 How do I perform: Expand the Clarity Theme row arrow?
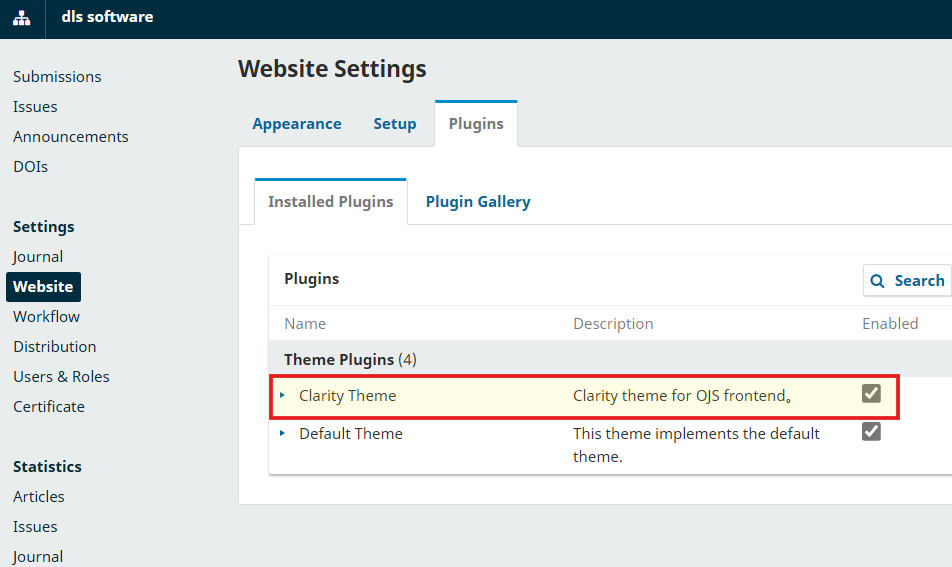point(283,395)
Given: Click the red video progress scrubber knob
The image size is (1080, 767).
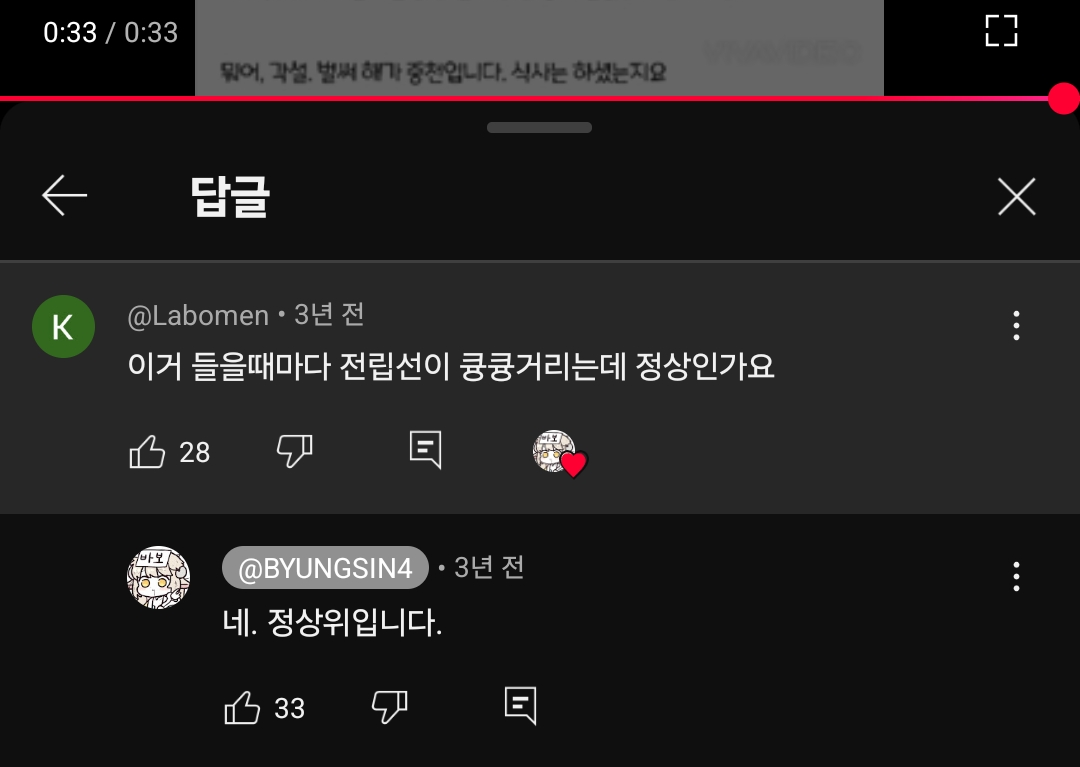Looking at the screenshot, I should tap(1063, 98).
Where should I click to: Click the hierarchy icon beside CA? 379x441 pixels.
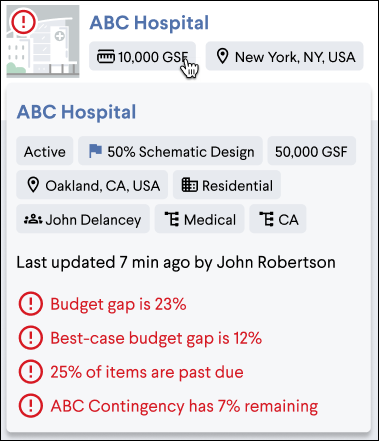click(x=267, y=219)
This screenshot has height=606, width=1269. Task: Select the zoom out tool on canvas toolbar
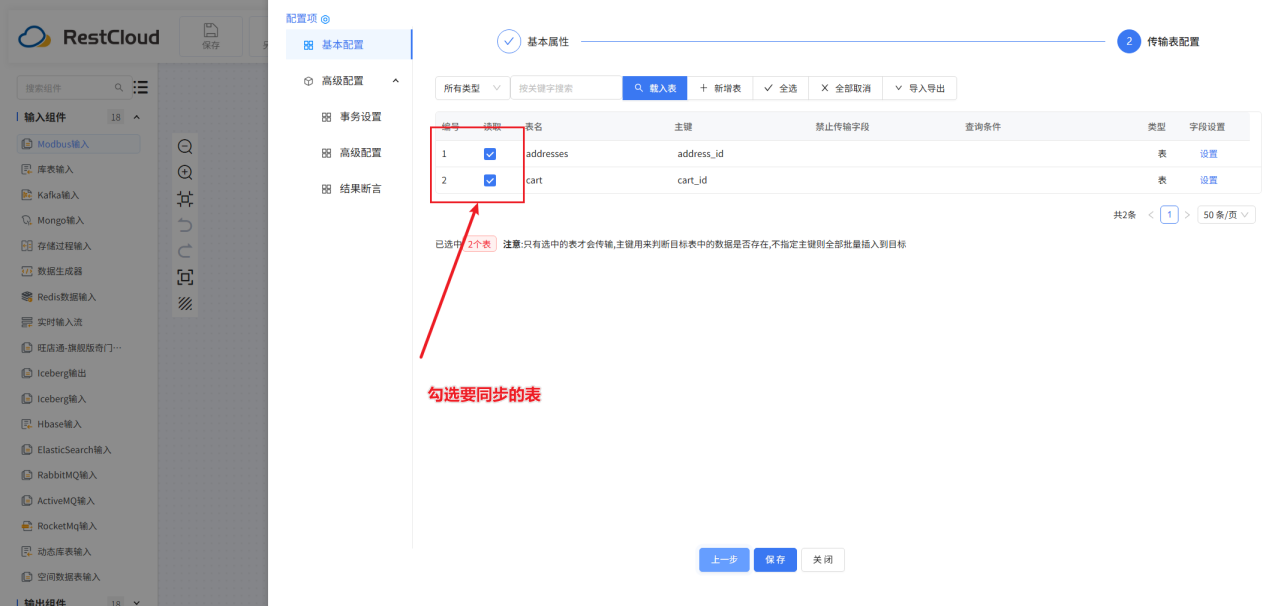click(184, 146)
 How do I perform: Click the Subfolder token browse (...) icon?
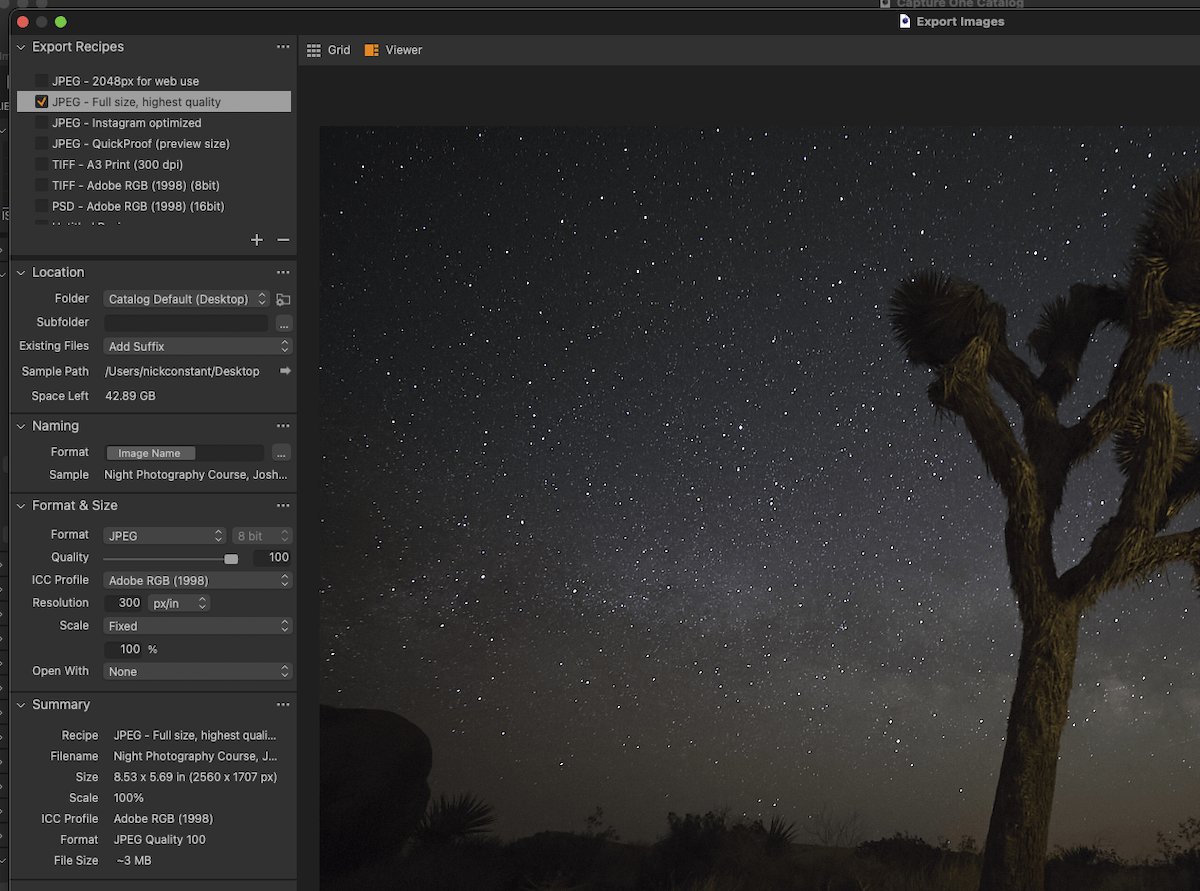[x=283, y=322]
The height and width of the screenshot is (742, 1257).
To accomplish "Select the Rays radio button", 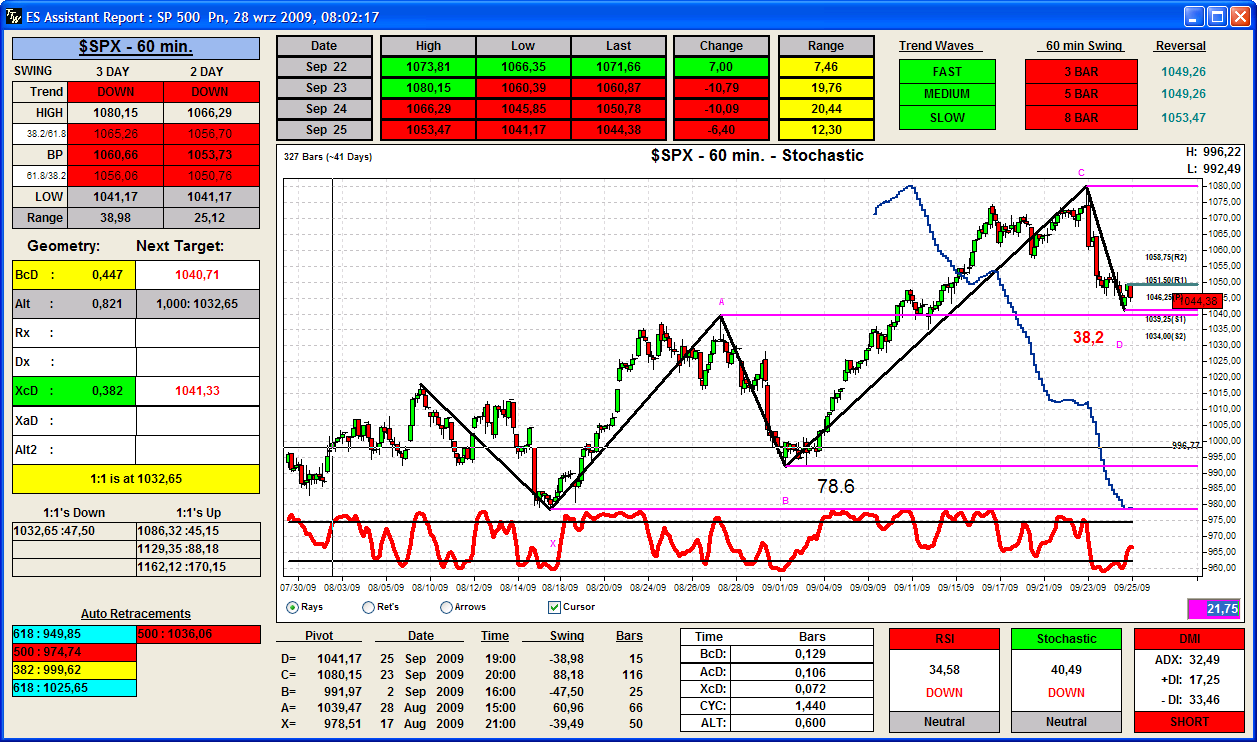I will coord(292,607).

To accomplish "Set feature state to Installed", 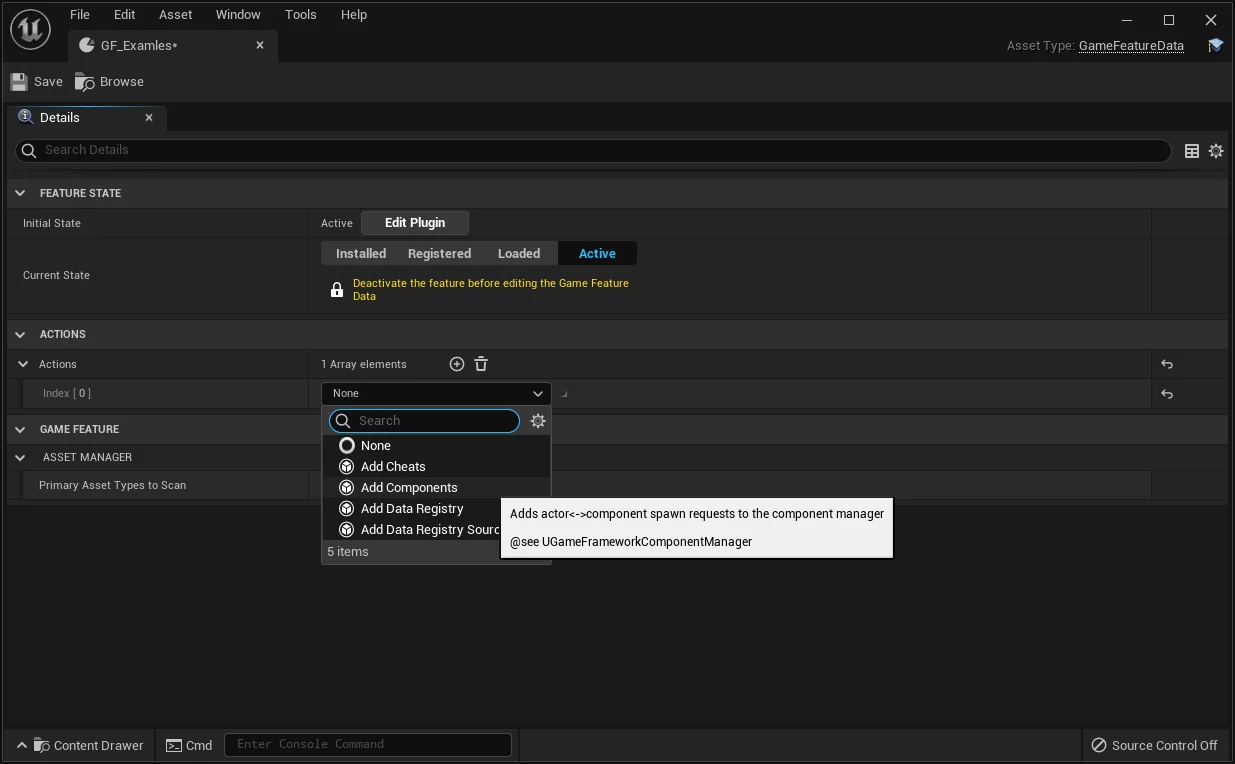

───

◆ **Your goal**
No pictures should appear in the copy, which holds exactly the lines from the first line of the data through the line with "The height and" and nothing else.

◆ **The answer**
 How do I perform: Expand the Clarity Theme row arrow?
point(283,395)
Given: Click the red video progress scrubber knob
The image size is (1080, 767).
Looking at the screenshot, I should tap(1063, 98).
Where should I click to: Click the hierarchy icon beside CA? 379x441 pixels.
click(x=267, y=219)
This screenshot has height=606, width=1269. Task: Select the zoom out tool on canvas toolbar
click(184, 146)
 How do I perform: Click the Subfolder token browse (...) icon?
[x=283, y=322]
The height and width of the screenshot is (742, 1257).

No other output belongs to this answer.